Cost of Private School in Alexandria?

Anonymous
We are a recently-married couple and first time prospective homebuyers. We are looking at Old Town Alexandria and love some of the townhomes in the JH district. We would prefer to go public and would work hard to be involved with the school, and frankly don't want to make a decision at this stage based on schools when kids are still a few years away. But need to get a sense of how much private schools cost so that we keep our options open by considering it in our financial planning. In particular, how much is elementary, and what are the different options available in Old Town?
Anonymous
Anonymous wrote:We are a recently-married couple and first time prospective homebuyers. We are looking at Old Town Alexandria and love some of the townhomes in the JH district. We would prefer to go public and would work hard to be involved with the school, and frankly don't want to make a decision at this stage based on schools when kids are still a few years away. But need to get a sense of how much private schools cost so that we keep our options open by considering it in our financial planning. In particular, how much is elementary, and what are the different options available in Old Town?


Depends on what you want.

If you're Catholic and want Catholic school, it's only $6k or $7k a year at Blessed Sac or St. Mary's.

Browne Academy and Burgundy Farms are in the $17k-18k range I belive.

St. Stephens/St. Agnes tops $25k.

Alexandria Country Day is in the SSSA range.

Immanuel Lutheran -- not sure about this one, and there are a couple of Quaker schools too, I think. But I don't know much about them.


Anonymous
Burgundy is $24K for grades 1 and up. It's slightly lower for the JK and K and slightly higher for middle school. I expect that Browne is now about the same.

To the OP - I would not buy a house right now that feeds into J-H boundary. The school might get better but it will take a really long time.
Anonymous
It sounds like the OP does not even have kids right now, so if they are thinking about having kids in a couple of years, they may have around 8 years before any kid starts K. That's a long time. JH will likely be better by then. Or the OP may not have kids according to that schedule, or they may want to move by then for other reasons. I think there is a good chance JH will be fine in 8 years. If VA gets its NCLB waiver, more families will be sending their kids there and the new school will be built by that time. Old Town is a great place to live, and this is just one of those trade-offs.
Anonymous
Raw, no-frills tuition ranges for elementary and middle grades from 16.5 to roughly 23.5 for non-Catholic privates. You will be expected to "donate" roughly 1 K - 2.5 K. There are additional fees of roughly 4 K for pre- and after-care. By 2d grade, the current rates are about $30,000 per year. A few schools offer very small sibling discounts. By any measure, two years of private elementary school basically equals what you would need in a 529 plan to pay the full four-year freight at a Virginia state university.

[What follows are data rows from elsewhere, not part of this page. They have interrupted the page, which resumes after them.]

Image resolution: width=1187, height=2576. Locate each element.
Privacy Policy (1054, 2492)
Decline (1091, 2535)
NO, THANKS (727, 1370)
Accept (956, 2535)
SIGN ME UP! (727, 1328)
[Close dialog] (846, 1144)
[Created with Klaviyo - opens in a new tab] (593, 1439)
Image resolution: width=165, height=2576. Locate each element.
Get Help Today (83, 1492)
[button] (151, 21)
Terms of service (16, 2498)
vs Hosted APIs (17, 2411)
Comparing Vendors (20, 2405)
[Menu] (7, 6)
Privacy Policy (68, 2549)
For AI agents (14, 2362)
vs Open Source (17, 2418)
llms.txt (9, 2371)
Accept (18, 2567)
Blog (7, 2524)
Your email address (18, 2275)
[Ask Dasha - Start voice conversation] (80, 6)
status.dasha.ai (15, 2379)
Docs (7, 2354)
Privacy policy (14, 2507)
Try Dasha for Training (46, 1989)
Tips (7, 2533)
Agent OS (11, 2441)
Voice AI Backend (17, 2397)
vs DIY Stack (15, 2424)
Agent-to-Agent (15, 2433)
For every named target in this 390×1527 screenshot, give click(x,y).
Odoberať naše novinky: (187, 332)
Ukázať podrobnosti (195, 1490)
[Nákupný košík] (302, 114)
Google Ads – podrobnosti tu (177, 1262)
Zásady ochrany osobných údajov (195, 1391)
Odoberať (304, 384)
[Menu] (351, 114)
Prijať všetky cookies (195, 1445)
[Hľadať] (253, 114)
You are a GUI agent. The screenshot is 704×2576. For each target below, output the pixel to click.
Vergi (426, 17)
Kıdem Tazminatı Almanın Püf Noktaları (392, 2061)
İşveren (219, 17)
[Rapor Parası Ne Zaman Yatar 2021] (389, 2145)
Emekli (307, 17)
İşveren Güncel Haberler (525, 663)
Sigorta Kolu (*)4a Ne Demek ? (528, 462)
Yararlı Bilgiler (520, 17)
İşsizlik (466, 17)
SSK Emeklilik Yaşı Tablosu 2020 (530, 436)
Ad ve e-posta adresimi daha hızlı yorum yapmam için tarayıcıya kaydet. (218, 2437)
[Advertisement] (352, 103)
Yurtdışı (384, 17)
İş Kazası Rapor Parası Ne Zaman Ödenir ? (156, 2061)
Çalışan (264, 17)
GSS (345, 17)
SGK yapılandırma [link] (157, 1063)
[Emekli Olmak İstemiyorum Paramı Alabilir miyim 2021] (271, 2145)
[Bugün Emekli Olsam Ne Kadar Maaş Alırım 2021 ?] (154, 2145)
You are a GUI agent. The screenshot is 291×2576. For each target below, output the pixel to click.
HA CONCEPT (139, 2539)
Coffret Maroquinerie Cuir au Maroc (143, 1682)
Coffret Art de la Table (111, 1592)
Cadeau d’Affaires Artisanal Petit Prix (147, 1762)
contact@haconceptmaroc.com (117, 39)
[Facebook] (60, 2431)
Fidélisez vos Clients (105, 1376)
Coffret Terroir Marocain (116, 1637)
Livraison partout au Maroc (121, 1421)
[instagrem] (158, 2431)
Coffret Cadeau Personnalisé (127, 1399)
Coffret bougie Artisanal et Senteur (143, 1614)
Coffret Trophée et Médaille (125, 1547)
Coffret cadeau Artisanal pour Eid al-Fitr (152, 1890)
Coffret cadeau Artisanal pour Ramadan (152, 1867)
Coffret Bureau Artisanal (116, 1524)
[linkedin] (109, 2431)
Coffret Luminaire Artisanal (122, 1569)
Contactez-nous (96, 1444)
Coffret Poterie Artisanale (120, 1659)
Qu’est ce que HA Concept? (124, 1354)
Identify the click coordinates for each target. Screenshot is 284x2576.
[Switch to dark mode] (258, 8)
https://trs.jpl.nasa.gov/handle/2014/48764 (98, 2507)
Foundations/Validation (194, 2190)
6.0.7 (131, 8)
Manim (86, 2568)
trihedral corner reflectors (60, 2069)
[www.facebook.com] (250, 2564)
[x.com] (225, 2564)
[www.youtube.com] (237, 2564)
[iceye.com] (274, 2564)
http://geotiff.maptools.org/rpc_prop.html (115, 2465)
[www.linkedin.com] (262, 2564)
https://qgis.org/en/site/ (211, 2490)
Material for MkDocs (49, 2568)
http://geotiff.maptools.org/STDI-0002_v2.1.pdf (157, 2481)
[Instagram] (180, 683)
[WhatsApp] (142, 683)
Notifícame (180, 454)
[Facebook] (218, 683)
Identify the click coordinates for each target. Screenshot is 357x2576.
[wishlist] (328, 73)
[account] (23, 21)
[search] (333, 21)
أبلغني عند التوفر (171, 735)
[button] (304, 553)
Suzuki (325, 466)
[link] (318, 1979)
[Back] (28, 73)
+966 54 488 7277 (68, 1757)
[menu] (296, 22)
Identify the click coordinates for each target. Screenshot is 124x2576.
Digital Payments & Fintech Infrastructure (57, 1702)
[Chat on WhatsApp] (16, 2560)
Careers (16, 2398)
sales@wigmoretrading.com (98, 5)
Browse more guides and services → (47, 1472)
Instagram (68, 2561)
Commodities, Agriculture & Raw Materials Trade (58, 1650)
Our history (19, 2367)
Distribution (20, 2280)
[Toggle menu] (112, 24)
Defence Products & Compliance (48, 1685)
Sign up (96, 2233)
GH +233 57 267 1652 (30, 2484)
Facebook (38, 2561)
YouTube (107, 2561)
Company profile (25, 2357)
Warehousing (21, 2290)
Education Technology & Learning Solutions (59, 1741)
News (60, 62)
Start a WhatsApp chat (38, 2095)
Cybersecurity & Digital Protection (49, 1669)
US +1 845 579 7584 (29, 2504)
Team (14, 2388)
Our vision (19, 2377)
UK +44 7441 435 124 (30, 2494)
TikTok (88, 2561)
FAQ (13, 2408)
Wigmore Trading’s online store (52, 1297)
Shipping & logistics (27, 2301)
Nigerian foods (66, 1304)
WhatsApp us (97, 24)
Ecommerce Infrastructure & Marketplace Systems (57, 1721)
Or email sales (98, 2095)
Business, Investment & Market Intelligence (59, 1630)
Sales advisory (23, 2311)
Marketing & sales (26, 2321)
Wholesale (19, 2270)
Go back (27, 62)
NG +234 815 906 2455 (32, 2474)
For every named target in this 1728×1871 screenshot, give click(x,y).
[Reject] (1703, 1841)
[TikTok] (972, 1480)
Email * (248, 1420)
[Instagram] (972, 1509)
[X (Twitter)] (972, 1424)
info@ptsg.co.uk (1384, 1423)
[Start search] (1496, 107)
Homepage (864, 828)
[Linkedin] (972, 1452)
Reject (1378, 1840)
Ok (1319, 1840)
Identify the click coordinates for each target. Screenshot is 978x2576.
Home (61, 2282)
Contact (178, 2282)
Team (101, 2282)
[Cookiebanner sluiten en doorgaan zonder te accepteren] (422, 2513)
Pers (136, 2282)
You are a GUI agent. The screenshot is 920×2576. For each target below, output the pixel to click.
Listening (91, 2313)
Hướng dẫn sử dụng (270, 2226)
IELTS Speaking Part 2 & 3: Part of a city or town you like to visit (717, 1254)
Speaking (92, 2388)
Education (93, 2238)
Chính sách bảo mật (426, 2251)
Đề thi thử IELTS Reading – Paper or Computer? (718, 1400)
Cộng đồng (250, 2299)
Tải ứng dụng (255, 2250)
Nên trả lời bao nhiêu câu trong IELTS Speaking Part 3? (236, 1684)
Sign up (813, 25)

JH really isn't a very good school. The kids who are there are only there because their parents don't know or care enough to exercise free-transfer rights (JH is a "failing" school under NCLB). And JH is really the only thoroughly bad school in the City system -- all of the other ACPS schools have at least some fans that post on this board, and at least four or five of the ACPS schools seem to attract the same level of fervent loyalty as even the ritziest private schools. But consider some of the up-side issues:

- No question but that, within three years, when the rebuild is done, the school will be at least somewhat better;
- A school board member and the City superintendent have made JH a minor cause and have been paying much more attention to staffing and extras then used to be the case;
- If you're a JH parent and there's still anything materially wrong with JH, you will be able to opt out;
- If you opt out, there are multiple, really good public schools in the east half of town. If you look carefully at this board, you'll see Charles Barrett, George Mason, and MacArthur all mentioned, with favorable notes for Lyles-Crouch (so small that it's tough to get in from outside of east/south Old Town), Maury (doing very well now but not before the Superintendent imposed forcible improvements), and Cora Kelly (for some reason, the #1 public elementary in northern Virginia on math scores).

Just keep your eyes open. 99% of parents in Alexandria really don't need to think about private schools.